About 10,000 protesters in Bangladesh burnt American and Israeli flags and tried to march to the US embassy on Friday to demonstrate against an anti-Islam film that has infuriated the Muslim world.
Chanting “God is Great”, “Smash the black hands of Jews” and “We won’t tolerate insult to our great prophet”, the protesters held rowdy demonstrations outside the Baitul Mokarram Mosque, the country’s largest, after weekly prayers.
Hundreds of police and rifle-wielding elite Rapid Action Battalion, Armoured Personnel Carriers (APCs) and water cannons followed the rally and blocked them miles from the heavily-fortified US embassy.
“It was peaceful. We blocked their procession after they marched more than a mile (1.6 kilometres),” local police chief Golam Sarwar told AFP.
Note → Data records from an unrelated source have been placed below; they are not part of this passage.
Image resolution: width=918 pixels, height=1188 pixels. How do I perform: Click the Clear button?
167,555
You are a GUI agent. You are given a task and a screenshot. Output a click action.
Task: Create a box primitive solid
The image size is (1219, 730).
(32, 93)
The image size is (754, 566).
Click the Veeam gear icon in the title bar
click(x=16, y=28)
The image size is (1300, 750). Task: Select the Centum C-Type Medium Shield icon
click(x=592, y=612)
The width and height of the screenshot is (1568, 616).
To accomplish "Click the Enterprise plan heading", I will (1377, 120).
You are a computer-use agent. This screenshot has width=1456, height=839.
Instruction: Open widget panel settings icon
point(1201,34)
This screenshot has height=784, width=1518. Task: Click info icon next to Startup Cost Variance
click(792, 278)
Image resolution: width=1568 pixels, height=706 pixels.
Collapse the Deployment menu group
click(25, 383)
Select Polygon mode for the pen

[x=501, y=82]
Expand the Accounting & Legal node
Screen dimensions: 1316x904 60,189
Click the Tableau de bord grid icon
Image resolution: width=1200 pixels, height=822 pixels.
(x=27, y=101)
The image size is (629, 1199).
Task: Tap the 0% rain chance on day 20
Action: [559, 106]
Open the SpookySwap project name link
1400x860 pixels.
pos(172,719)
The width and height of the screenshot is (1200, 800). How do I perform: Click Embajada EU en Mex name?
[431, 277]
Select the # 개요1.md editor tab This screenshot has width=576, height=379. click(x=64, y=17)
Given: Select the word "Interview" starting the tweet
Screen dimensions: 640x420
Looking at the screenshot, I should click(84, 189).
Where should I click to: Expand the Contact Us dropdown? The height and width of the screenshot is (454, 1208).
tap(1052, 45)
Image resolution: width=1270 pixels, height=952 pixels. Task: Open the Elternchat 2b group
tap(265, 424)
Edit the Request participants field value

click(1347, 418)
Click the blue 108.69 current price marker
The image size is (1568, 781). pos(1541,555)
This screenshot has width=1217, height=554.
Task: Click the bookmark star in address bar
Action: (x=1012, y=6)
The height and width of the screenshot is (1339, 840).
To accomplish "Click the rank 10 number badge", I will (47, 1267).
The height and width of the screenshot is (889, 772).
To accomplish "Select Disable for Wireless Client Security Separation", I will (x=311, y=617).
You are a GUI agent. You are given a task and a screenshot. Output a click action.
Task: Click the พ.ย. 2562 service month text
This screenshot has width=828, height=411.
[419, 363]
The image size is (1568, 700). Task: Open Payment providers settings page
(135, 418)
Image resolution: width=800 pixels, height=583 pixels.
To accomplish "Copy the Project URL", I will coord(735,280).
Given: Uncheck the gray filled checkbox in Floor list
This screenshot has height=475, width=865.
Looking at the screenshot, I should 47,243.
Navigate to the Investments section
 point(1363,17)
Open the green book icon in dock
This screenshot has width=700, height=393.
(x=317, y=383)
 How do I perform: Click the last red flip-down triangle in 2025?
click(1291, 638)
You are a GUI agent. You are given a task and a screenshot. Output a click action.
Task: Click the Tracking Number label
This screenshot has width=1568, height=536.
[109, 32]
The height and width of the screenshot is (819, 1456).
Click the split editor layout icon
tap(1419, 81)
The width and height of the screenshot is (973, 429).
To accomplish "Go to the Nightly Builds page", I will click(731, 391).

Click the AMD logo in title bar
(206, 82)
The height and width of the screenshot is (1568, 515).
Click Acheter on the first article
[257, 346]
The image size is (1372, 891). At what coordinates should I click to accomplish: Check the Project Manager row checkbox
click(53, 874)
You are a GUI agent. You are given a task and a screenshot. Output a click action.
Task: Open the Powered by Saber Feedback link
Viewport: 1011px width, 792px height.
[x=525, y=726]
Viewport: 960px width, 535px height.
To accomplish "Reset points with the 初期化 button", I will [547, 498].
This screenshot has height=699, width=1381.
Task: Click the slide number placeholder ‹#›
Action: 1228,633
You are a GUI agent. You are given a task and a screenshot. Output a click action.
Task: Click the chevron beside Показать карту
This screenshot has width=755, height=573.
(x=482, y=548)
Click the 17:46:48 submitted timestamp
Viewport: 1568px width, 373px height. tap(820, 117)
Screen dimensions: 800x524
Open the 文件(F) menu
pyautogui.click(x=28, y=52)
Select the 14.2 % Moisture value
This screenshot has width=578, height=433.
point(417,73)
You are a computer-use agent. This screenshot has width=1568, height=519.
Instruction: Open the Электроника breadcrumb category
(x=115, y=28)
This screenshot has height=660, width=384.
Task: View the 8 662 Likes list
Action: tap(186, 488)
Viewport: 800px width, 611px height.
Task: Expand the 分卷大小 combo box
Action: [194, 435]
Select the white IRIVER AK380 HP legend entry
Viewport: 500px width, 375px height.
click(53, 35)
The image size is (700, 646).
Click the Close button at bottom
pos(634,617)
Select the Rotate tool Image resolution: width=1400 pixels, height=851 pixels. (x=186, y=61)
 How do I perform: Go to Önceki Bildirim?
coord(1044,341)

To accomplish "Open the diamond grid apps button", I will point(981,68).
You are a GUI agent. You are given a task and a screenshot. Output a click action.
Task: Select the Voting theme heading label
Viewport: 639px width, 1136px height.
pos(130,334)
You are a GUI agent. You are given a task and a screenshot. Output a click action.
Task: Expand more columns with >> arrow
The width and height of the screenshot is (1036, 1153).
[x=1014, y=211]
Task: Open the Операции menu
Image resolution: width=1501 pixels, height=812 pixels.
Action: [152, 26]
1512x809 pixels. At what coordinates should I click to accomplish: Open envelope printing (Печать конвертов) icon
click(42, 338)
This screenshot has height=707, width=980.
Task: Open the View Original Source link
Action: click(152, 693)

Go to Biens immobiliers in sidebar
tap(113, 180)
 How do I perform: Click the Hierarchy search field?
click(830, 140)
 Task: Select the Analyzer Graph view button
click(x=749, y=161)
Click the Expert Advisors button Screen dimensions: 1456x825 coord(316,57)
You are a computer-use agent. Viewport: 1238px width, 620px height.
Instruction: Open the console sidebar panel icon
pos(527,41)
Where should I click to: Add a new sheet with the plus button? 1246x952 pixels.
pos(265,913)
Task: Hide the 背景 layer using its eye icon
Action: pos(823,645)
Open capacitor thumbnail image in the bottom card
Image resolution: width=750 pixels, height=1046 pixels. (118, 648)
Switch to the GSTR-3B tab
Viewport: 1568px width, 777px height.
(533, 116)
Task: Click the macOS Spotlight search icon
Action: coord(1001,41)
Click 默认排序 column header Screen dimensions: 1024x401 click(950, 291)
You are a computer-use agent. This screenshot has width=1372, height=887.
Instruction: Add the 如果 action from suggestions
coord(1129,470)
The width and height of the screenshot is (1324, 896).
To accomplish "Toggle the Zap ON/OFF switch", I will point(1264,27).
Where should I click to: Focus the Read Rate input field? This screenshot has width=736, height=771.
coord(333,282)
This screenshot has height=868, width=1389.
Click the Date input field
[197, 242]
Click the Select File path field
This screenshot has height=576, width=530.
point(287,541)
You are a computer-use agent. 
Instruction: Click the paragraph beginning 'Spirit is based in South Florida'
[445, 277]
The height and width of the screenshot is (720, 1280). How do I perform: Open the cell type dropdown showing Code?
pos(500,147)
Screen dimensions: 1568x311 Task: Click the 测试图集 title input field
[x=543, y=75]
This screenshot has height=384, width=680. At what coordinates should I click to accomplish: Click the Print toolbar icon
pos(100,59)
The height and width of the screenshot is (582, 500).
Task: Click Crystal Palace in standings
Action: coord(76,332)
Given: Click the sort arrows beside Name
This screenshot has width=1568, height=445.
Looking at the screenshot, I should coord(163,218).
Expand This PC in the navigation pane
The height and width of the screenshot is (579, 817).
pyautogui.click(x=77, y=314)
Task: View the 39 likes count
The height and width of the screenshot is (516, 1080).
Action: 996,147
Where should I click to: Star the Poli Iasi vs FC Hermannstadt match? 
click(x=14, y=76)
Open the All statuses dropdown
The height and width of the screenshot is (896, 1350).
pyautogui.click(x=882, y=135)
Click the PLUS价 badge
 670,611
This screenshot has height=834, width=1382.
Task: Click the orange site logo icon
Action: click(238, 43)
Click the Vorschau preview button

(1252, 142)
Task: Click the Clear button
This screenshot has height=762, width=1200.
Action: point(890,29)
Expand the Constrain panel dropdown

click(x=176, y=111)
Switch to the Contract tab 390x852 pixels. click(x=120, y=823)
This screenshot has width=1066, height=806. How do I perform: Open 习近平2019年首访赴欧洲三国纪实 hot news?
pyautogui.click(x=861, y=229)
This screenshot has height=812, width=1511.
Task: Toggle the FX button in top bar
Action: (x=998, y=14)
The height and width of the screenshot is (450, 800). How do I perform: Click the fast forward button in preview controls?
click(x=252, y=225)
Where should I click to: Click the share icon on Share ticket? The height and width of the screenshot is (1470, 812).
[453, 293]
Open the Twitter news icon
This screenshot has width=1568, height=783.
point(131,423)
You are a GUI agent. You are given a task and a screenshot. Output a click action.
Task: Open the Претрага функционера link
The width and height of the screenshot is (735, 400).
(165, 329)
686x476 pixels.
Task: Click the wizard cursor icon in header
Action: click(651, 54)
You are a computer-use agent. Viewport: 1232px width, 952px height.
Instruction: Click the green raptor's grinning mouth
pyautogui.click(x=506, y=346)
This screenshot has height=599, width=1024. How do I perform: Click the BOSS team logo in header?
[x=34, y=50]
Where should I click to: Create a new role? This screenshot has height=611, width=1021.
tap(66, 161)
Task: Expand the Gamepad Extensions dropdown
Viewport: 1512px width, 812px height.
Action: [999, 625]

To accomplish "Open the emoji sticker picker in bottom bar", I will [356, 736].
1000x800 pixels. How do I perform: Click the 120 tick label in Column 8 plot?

Sarwar said the biggest march attracted about 5,000 people, while five other smaller groups had around 1,000 protesters each.
Chief cleric of the Baitul Mokarram Mosque, Maolana Mohammad Salahuddin, slammed the film during his Friday sermons. “We want exemplary punishment to the filmmakers,” he said.
But he asked the 20,000 worshippers who attended the Friday prayers not “to cross the line in their protest or cause any harm to people or property”.
Bangladesh police said they had boosted security at the US embassy to prevent any repeat of violence that left four Americans including the US ambassador dead in Libya on Tuesday.
Some 90 percent of Bangladesh’s 153 million people are Muslims. The country saw protests by tens of thousands of people against the publication of Mohammed cartoons by a Danish newspaper in 2006.